→ **Work order**:
Look for the line with "282x144 pixels." in the entries below, then extract that line and all lines after it exactly, with pictures left out.

(Records from a data source)
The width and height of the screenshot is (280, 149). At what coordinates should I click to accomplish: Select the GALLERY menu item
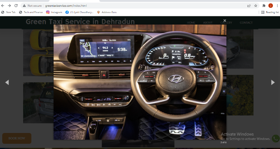226,23
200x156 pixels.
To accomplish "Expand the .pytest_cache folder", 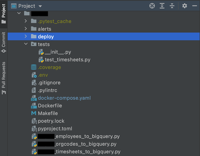I will point(26,21).
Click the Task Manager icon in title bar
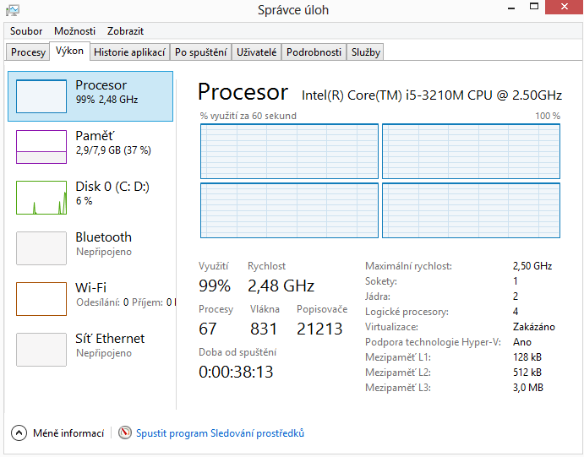The height and width of the screenshot is (457, 584). (12, 10)
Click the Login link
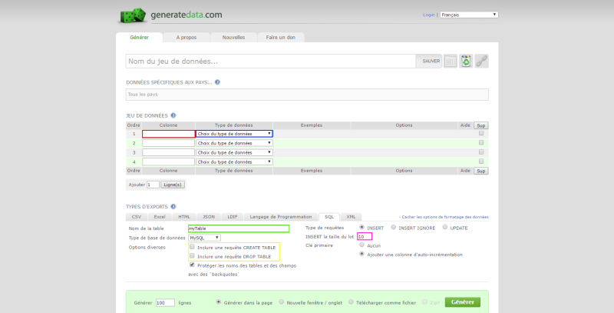This screenshot has width=614, height=313. coord(428,15)
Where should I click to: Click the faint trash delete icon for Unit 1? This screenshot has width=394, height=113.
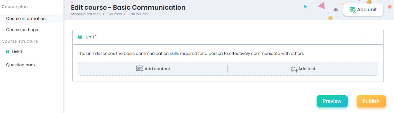(x=376, y=37)
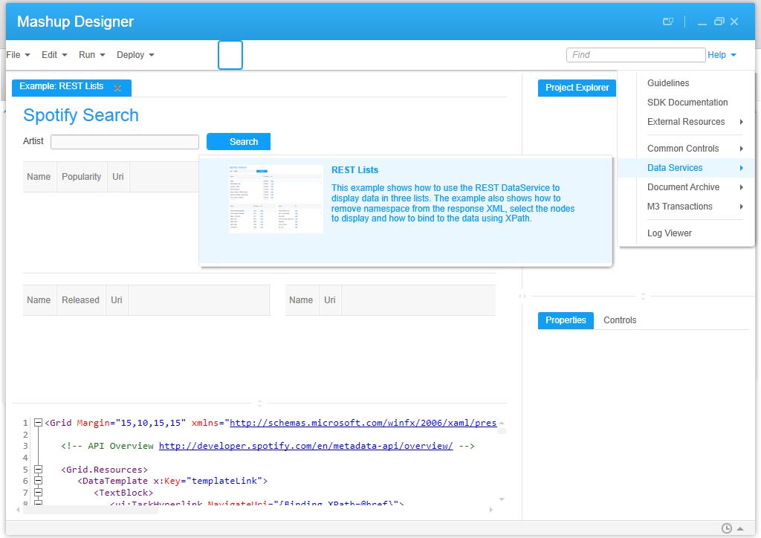The image size is (761, 538).
Task: Click the clock icon in status bar
Action: [x=727, y=528]
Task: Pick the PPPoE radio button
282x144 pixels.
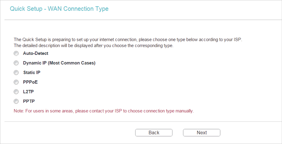Action: (16, 82)
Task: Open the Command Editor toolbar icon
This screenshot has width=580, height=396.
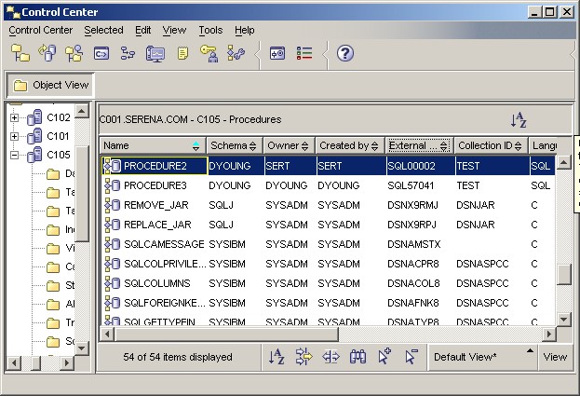Action: (101, 53)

→ **Exercise solution**:
282x144 pixels.
Action: (16, 82)
Task: Open the Command Editor toolbar icon
This screenshot has width=580, height=396.
Action: (101, 53)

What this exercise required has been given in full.